WASHINGTON – Dozens of civil rights groups are banding together in a new national coalition to fight the spread of hate speech and violence stemming from the campaign of President-elect Donald Trump.
“The president-elect has been stubbornly silent. We, however, will not be silent,” Karen Tumlin, legal director at the National Immigration Law Center, a legal advocacy group in Washington and a member of the Coalition Against Hate, told Miami Herald on Thursday, December 8.
Another member of the coalition, the Southern Poverty Law Center, has recorded more than 900 hate crimes nationwide since Trump’s election.
The vast majority are aimed at racial and religious minorities, while “a small number of these incidents” targeted Trump supporters, said Heidi Beirich, director of the SPLC’s extremism-tracking program.
The new Coalition Against Hate was planned to serve as a central organizing power to protect the rights of vulnerable communities at a time when Trump’s choices for top posts have left many advocates worried that bigotry, xenophobia and conspiracy theories will be tolerated, if not embraced.
The organizers criticized Trump for failing to condemn supporters who espouse such ideologies and said the goal was to work together to prevent hate and bias from becoming “the new normal.”
Beirich said she was shocked when she went to work the Wednesday after the election to find her office inundated with reports from witnesses to or victims of hate incidents.
“It seems like every form of hatred that exists has expressed itself in the days since this election,” Beirich said.
“No corner of the country has been spared. This has happened everywhere.”
Activists warned that Trump is still willing to court polarizing voices as Sen.

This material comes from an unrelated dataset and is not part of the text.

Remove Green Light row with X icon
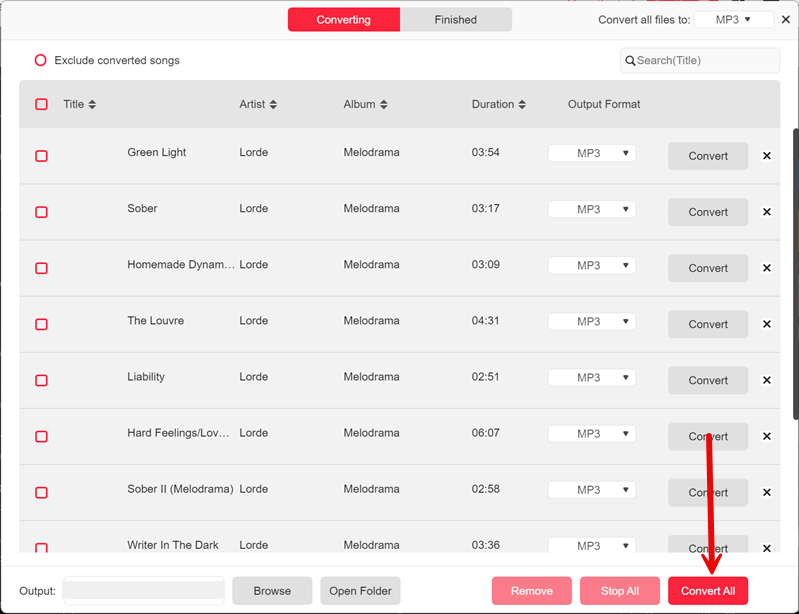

Jeff Sessions of Alabama, former Breitbart news executive Steve Bannon, conservative pundit Laura Ingraham, and Kansas Secretary of State Kris Kobach, among others.
Those names point to “a Trump administration filled with well-known Islamophobes, anti-Semites, white supremacists and bigots,” said Hussam Ayloush, executive director of the Los Angeles branch of the Council on American-Islamic Relations, which has joined the coalition.
Alex Nogales, president of the California.-based National Hispanic Media Coalition, said he expects the coalition would engage directly with the Trump camp at some point, but suggested he didn’t think it would do much good.
“He had his top lawyer call me to tell me that, unless we stop saying what we were saying, he was going to sue us,” Nogales said.